I think we’re much closer to AGI than we are to being able to upload human minds.
So, although an aligned AGI would probably accelerate research for uploading, I don’t think it’s guaranteed it would succeed in short order or even ever.
This is a really good question!
Some of this is covered in the Fun Theory sequence, I believe.
In short: do you want to be wireheaded by FAI?
And if not, why would you assume it would do that, then?
Do you want to have no choice in the kind of life you live in utopia?
And if not, why do you assume FAI would leave you no choice?
I suppose you might think the extrapolated version of your values or of humanity’s values would want these things. But I strongly disagree. I don’t think it is the case at all.
If the utopia you are imagining sounds horrible to you, let’s not do that. Let’s figure out how to build a better utopia.
There are many possible ways to extrapolate from human values. How do we figure out which one we prefer? I’m not sure this problem has been completely solved yet. (have you read Eliezer’s 2004 paper on CEV? It makes an attempt at solving it).
But I do think it’s kinda of obvious that most humans would prefer not to be wireheaded? That we have other desires than to be reduced to a thoughtless entity feeling nothing but pleasure? That we, in fact, would find the idea of it repulsive and horrible?
I believe, almost certainly, that the answer is yes.
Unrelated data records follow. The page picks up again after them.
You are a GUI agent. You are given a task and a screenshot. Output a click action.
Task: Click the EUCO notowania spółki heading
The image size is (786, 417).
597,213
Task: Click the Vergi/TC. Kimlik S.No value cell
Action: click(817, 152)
Thanks for the answer! As you suspected, I don’t think wireheading is a good thing, but after reading about infinite ethics and the repugnant conclusion I’m not entirely sure that there exists a stable mathematically expressible form of ethics we could give to an AGI. Obviously I think it’s possible if you specify exactly what you want and tell the AGI not to extrapolate. However I feel that realistically, it’s going to take our ethics and take it to its logical end, and there exists no ethical theory that really expresses how utility should be valued without causing paradoxes or problems we can’t solve. Unless we manage to build AGI using an evolutionary method to mimick human evolution, I believe that any training or theory given to it would subtly fail.
It depends on what is possible in principle. My opinion is that it will say something like this to it’s owner: “In fact, current technology level is very close to fundamental limits, so no nanorobots, no immortality, no space colonies et. ct. Maybe make some money on stock market for you?”